* **Brief**
Return, from the listing below, each line where the word "radio" appears.

* **Data to use**
==============================

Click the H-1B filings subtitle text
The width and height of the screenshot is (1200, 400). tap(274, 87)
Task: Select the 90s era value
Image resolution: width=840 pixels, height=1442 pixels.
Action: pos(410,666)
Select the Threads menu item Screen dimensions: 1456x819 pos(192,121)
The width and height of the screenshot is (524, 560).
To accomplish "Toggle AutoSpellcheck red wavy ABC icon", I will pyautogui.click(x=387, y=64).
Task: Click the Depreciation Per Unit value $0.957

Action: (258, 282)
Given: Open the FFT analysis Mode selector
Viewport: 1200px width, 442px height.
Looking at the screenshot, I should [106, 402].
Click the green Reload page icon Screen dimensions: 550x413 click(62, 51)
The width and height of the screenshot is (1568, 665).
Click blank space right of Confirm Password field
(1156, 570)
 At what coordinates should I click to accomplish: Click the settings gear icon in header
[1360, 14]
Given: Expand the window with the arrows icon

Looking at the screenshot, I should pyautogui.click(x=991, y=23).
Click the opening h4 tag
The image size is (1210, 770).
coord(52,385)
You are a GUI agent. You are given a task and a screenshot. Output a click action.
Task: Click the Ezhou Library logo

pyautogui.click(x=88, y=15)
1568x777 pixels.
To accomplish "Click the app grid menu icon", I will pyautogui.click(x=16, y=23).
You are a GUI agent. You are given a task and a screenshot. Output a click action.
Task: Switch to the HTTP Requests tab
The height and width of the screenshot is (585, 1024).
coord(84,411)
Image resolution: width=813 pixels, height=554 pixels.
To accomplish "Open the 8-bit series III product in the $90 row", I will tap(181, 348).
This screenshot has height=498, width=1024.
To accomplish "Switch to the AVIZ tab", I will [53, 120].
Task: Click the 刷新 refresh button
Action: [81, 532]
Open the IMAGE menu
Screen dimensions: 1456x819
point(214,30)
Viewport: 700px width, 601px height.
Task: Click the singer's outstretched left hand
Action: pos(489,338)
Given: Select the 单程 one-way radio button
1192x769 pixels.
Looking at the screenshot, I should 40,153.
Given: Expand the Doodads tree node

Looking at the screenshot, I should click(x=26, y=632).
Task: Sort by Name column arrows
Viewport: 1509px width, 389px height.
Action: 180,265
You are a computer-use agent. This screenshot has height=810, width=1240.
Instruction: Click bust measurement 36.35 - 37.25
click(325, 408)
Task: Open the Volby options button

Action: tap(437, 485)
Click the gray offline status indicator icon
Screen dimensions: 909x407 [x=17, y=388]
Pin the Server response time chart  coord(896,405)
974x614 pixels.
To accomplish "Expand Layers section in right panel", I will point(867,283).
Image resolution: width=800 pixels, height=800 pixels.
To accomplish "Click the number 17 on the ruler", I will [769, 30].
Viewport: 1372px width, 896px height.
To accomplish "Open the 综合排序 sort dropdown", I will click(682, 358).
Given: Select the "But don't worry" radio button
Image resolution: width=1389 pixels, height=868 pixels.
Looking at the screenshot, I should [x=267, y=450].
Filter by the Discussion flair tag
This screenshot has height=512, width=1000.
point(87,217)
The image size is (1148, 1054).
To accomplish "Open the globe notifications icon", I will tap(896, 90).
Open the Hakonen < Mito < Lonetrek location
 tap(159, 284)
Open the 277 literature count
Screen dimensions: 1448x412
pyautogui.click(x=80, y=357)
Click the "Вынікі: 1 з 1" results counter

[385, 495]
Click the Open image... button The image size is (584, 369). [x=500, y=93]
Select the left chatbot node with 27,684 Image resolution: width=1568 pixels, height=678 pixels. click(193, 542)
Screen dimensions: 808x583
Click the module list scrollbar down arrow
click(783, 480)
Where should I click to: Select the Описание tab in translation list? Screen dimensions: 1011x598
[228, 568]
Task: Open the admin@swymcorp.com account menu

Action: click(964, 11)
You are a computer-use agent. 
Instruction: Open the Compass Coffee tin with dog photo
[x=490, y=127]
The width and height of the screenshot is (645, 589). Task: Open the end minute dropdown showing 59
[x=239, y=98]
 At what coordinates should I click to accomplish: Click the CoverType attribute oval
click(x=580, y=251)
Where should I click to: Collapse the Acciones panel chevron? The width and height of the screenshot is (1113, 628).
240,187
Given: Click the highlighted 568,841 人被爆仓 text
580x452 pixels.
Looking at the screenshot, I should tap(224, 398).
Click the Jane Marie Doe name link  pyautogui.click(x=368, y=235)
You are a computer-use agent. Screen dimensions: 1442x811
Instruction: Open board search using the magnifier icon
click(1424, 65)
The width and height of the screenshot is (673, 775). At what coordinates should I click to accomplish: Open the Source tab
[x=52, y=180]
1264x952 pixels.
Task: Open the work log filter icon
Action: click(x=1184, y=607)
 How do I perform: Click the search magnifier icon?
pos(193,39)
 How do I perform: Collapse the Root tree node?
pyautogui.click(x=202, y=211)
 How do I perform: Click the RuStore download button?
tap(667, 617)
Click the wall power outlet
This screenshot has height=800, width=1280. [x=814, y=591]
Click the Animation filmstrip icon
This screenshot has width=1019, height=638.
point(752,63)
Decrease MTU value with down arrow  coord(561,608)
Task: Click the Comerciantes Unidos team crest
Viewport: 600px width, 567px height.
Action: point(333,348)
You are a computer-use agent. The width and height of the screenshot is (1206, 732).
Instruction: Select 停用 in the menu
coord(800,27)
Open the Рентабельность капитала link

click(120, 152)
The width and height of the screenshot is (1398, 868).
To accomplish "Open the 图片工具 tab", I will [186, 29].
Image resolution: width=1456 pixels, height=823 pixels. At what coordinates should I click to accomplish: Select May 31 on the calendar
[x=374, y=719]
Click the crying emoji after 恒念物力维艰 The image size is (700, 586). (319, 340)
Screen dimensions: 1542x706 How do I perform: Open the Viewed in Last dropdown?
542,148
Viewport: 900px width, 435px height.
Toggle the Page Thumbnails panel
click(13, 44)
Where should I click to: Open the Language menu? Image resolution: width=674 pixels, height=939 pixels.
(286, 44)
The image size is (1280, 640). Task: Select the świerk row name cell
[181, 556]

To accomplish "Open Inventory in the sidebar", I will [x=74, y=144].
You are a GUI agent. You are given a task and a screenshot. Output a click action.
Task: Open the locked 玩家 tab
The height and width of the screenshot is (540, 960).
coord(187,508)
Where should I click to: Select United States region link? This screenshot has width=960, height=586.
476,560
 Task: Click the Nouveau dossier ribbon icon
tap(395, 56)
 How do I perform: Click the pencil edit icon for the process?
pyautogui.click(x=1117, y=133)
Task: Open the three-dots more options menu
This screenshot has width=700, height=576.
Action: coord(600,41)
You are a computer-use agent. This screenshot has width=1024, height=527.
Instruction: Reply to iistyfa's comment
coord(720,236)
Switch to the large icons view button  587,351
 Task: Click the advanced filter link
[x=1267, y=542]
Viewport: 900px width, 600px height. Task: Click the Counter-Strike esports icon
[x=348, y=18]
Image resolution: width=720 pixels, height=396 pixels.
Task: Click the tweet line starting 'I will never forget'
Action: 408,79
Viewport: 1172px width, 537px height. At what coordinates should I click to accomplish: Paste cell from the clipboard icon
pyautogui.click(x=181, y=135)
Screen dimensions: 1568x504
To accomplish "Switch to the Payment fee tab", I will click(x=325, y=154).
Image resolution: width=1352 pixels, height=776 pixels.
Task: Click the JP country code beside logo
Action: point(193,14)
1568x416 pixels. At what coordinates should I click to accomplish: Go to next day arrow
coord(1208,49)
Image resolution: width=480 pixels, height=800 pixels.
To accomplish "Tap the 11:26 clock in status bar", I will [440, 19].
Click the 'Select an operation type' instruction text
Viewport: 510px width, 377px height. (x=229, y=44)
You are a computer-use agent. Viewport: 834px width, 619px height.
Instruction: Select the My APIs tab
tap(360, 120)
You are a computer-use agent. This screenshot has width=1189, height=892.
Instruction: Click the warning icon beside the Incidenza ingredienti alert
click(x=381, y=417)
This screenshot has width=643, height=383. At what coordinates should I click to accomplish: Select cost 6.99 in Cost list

==============================

* **Task solution**
Given: Select the 单程 one-way radio button
Given: Select the "But don't worry" radio button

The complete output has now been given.